EXTRACT PROVIDED:
#####

Basics of Machine Learning Models

Published in

K Means What?

5 min readMay 11, 2017

I’ve been spending the week at ServiceNow’s Knowledge17 user conference with 15,000 enterprise technology and process experts. There’s been plenty of buzz about artificial intelligence and machine learning based solutions for IT and enterprise service management. I’m here to help you understand the basic concepts without worrying about all the complexities behind these scary or overly generalized terms.

The last post covered a relatively basic machine learning solution for predicting an incident’s category to reduce the time and cost of manual triaging. Let’s take a look at the machine learning concepts needed to make these predictions. To recap, we need to take some initial incident information and predict a category so it can be routed and assigned to the best resource for resolving. We’ll do this using a machine learning model trained on historical incident data.

So What’s a Model?

You can think about the simplest of models as algorithms. Given some known inputs, classify the incident using a defined list of category options. There are many types of models and the degree of complexity is infinite. Classification models are typically used to solve this challenge. The type of model will dictate how a model is trained and tested. The following concepts generally apply to most situations.

Analysis and Data Grooming

Before we can start training a model we should review the historical incidents that we will be using as training data for two primary reasons. Both of these can be enhanced by a solid understanding of the data and the process or system that is generating the data. First, training should be based on clean and reliable data. Second, there should be an understanding of the field values and what they represent in the incident process and lifecycle.

How reliable is the historical data? Are all of the category values found in the historical incidents still valid choices? If some categories are no longer used we would probably want to exclude those records since they’d be of little value. The same goes for the generic catch-all categories like “Other”. There’s much more to this process but in general our goal is to ensure we have reliable data.

#####

GIVEN TASK A:
Convert the records, from their start through the line that contains "tap(34, 18)", into a numbered list, with blank lines left out.

#####

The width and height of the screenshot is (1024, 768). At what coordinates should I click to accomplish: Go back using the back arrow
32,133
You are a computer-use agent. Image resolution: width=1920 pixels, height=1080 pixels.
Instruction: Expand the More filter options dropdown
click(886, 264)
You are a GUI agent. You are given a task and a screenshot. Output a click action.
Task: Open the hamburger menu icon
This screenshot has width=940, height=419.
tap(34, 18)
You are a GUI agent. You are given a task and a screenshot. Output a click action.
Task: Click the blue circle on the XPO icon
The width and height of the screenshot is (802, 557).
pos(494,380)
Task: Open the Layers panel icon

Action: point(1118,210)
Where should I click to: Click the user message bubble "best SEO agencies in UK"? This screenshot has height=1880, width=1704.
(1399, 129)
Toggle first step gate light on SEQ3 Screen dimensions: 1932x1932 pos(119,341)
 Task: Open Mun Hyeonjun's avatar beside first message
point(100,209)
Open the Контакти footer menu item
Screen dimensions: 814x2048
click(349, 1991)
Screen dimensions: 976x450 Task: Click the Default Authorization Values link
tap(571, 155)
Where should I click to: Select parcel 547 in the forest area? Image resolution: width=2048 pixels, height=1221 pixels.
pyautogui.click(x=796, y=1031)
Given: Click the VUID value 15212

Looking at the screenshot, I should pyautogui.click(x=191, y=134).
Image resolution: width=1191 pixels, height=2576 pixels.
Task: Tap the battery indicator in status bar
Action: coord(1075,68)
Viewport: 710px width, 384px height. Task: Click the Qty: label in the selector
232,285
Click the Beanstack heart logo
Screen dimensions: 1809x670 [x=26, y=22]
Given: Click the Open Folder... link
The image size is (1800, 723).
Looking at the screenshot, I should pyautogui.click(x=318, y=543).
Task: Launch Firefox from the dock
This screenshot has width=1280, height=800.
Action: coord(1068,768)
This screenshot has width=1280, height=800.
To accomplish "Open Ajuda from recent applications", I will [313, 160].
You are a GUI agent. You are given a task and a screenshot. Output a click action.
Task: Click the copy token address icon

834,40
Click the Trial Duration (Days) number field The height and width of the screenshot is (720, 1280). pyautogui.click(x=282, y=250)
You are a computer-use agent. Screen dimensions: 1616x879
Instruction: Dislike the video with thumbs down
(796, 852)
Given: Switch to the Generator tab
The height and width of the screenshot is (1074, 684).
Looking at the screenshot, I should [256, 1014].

#####

GIVEN TASK B:
In the machine learning article, rewrite the paragraph that begins "Before we can start training a model" as a short list that keeps its main facts.

FULL RESPONSE A:
1. The width and height of the screenshot is (1024, 768). At what coordinates should I click to accomplish: Go back using the back arrow
2. 32,133
3. You are a computer-use agent. Image resolution: width=1920 pixels, height=1080 pixels.
4. Instruction: Expand the More filter options dropdown
5. click(886, 264)
6. You are a GUI agent. You are given a task and a screenshot. Output a click action.
7. Task: Open the hamburger menu icon
8. This screenshot has width=940, height=419.
9. tap(34, 18)

FULL RESPONSE B:
- Before training a model, review the historical incidents that will serve as training data.
- First reason: training should be based on clean and reliable data.
- Second reason: field values and what they represent in the incident process and lifecycle should be understood.
- A solid understanding of the data and of the process or system that generates it helps with both.